A woman involuntarily committed to the Evansville State Hospital for mental health treatment must be released after the Indiana Court of Appeals determined Friday there was insufficient evidence to support her commitment.

As a result of her diagnosis with schizoaffective disorder and post-traumatic stress disorder, P.B. suffered from paranoia and delusions and believed her mother was conspiring to harm her. She was also “poorly compliant” with outpatient treatment because she believed her medication was poisonous.

P.B. was admitted to the Evansville State Hospital on Feb. 13, and one day later the St. Joseph Superior Court entered an order to continue her regular commitment without a hearing. After P.B. filed for dismissal of her commitment, the trial court held a hearing, where Dr. Boris Vatel testified in favor of continuing the commitment because she was gravely disabled.

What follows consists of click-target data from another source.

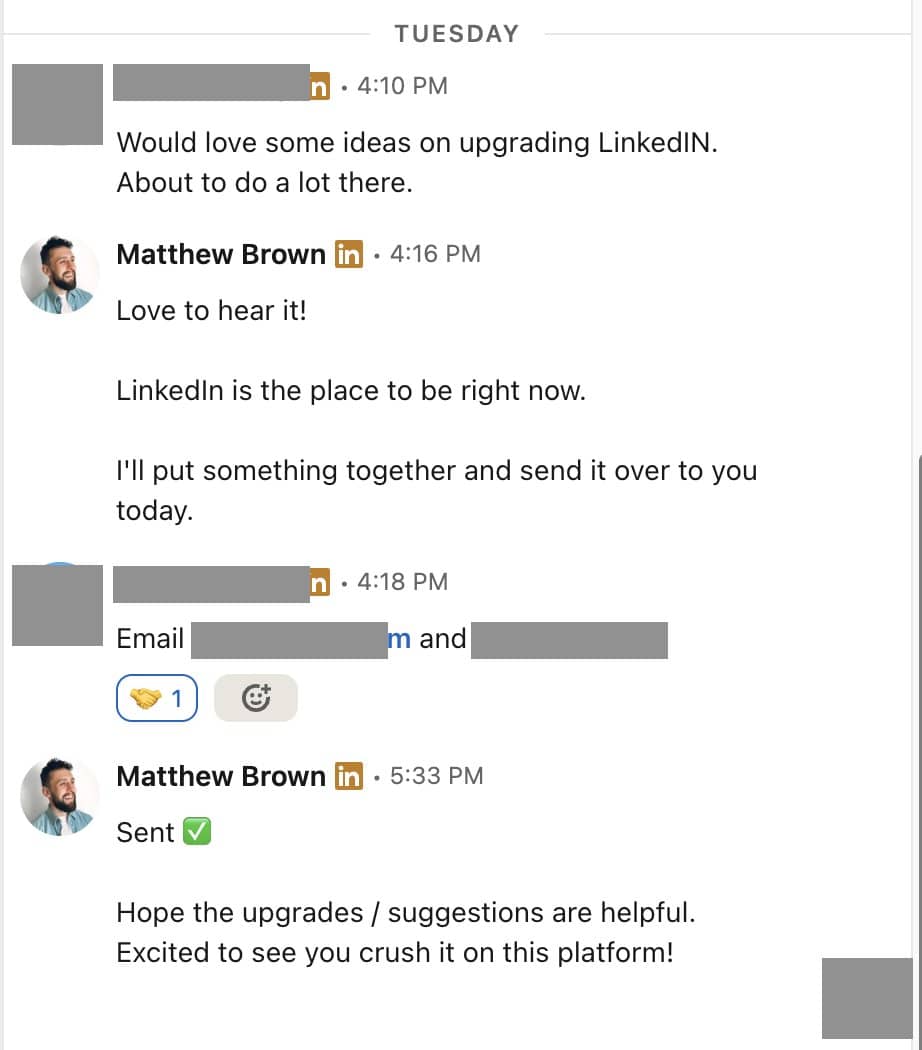Click the 'Would love some ideas' message
The width and height of the screenshot is (922, 1050).
417,143
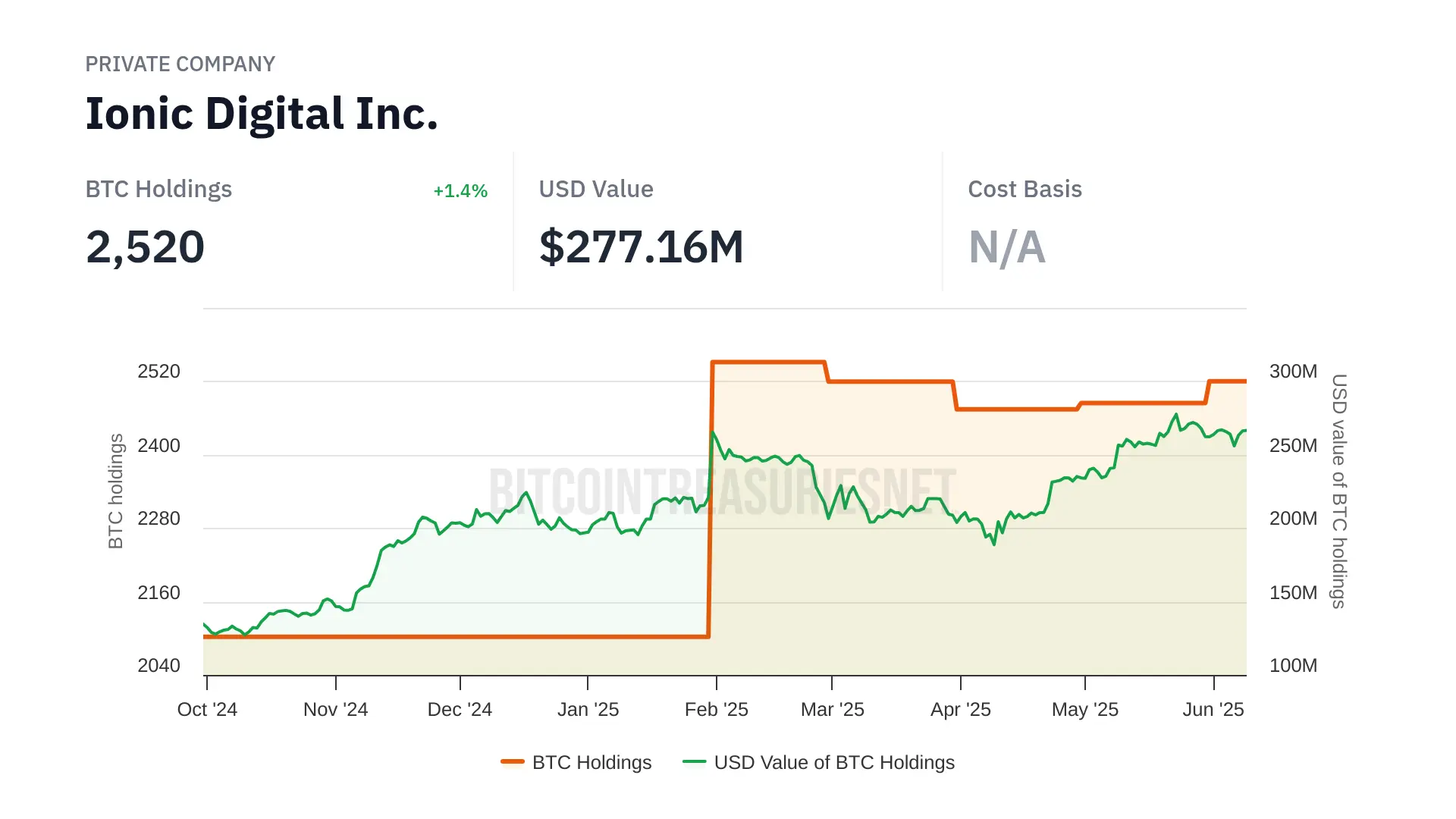The image size is (1456, 819).
Task: Click the +1.4% change badge
Action: [460, 191]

The trial court ultimately continued P.B.’s involuntary commitment, but the Indiana Court of Appeals reversed that decision on Friday. Judge Michael Barnes, writing for the unanimous panel, pointed T.K. v. Department of Veteran Affairs, 27 N.E.3d 271, 273 (Ind. 2015), which disapproved of the Court of Appeals using a standard of review that affirmed involuntary commitments “merely if a reasonable person could have drawn the conclusion that commitment was necessary, even if other reasonable conclusions were possible.”

Although P.B. had paranoid delusions and often had confrontations with her neighbors, there was no evidence her delusions caused her to destroy property or harm herself or other people, Barnes said. Additionally, there was no evidence she was unable to provide food, clothing and shelter for herself, he said.

 “Essentially, Dr. Vatel’s recommendation in favor of P.B.’s continued involuntary commitment was based on her unpleasantness and inability to get along with other people, her paranoid delusions, and her failure to fully cooperate with treatment,” the judge wrote. “None of this is untrue, and there is no doubt that P.B. suffers from severe mental illness. However, the statutory definition of ‘gravely disabled’ is very specific, and it has not been met here.”

Thus, the appellate panel concluded P.B.’s regular involuntary commitment deprived her liberty without sufficient evidence.

The case is In the Matter of the Commitment of P.B. v. Evansville State Hospital, 71A03-1706-MH-1362.